_Pasaje citado_:
El universo se creó hace aproximadamente 13.800 millones de años. El big Bang, o «gran explosión», bajó la temperatura de lo que había y formó la materia, el espacio y el tiempo. Hay varias teorías sobre si el «big» fue más o menos «big», o sobre si el «Bang» realmente existió, pero es a partir de esta que podemos nombrar, calificar y cuantificar lo que nos rodea, lo que somos y lo que vemos. No hay pruebas que afirmen que antes del big Bang no hubiera algo, pero solo podemos acercarnos a los componentes del universo, tal y como los conocemos ahora, a partir de ese momento.


Antes de la gran explosión pudo haber, como se ve en las películas, elementos que no sabemos identificar, levitando, rodeados por materia oscura. Pudo estar Dios combinando brebajes, frustrado porque no le salía lo que esperaba, echando abajo el laboratorio que mezcló accidentalmente lo que dio origen al Génesis. Pudo estar Zeus obstinado de los demás dioses, lanzando el rayo que creó los cielos, las lunas, las aguas congeladas, las órbitas, la materia cósmica y las galaxias. O cualquier otra especulación, calle ciega, o pregunta imposible de contestar.

_Extracto de datos_:

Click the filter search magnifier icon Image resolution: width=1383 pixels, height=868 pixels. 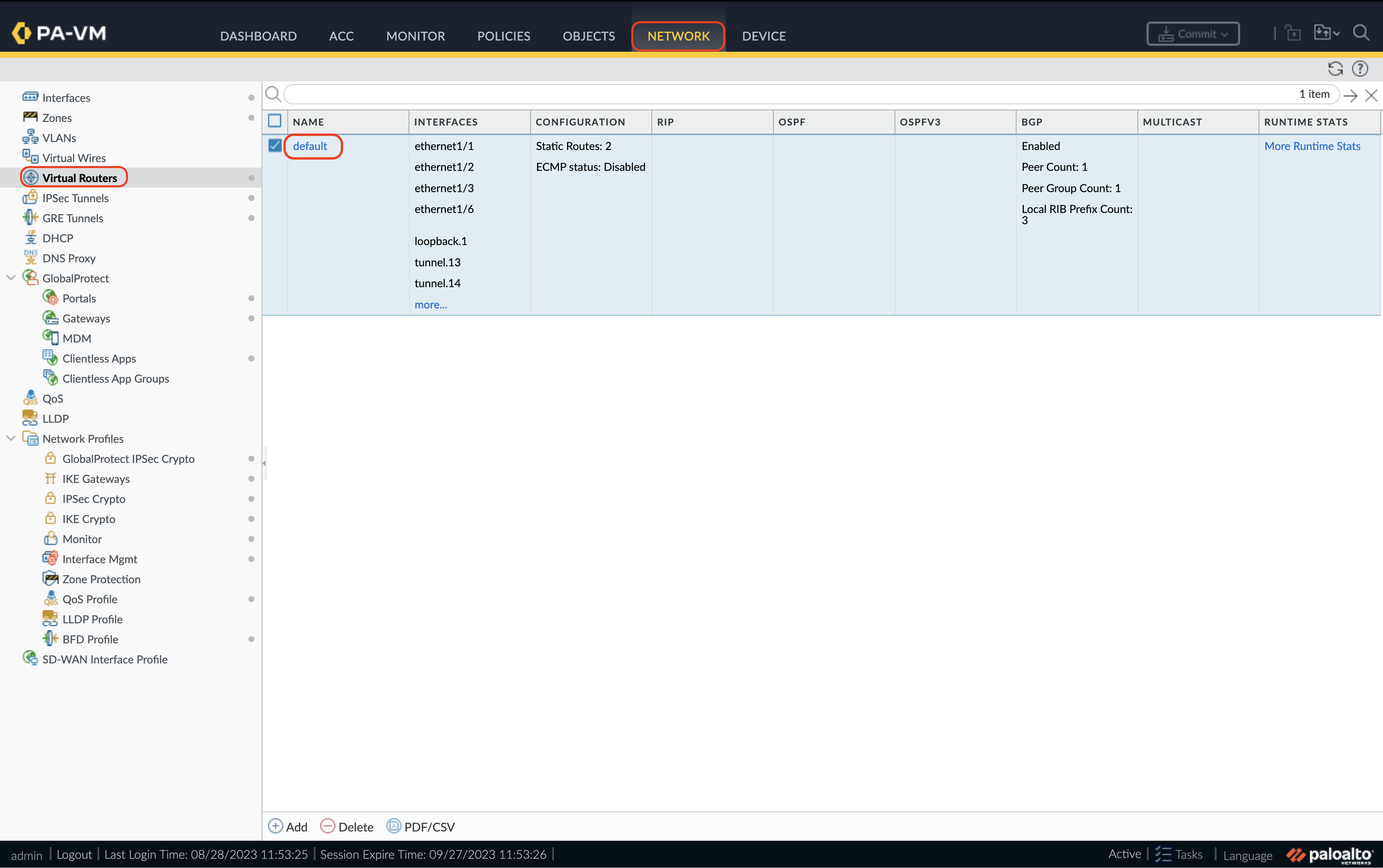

_Problema planteado_: Imprime, sin modificaciones, el fragmento del pasaje citado comprendido entre «El universo se» y «de ese momento.», ambos inclusive. El listado no guarda relación alguna con el pasaje citado.

_Respuesta del ejercicio_:
El universo se creó hace aproximadamente 13.800 millones de años. El big Bang, o «gran explosión», bajó la temperatura de lo que había y formó la materia, el espacio y el tiempo. Hay varias teorías sobre si el «big» fue más o menos «big», o sobre si el «Bang» realmente existió, pero es a partir de esta que podemos nombrar, calificar y cuantificar lo que nos rodea, lo que somos y lo que vemos. No hay pruebas que afirmen que antes del big Bang no hubiera algo, pero solo podemos acercarnos a los componentes del universo, tal y como los conocemos ahora, a partir de ese momento.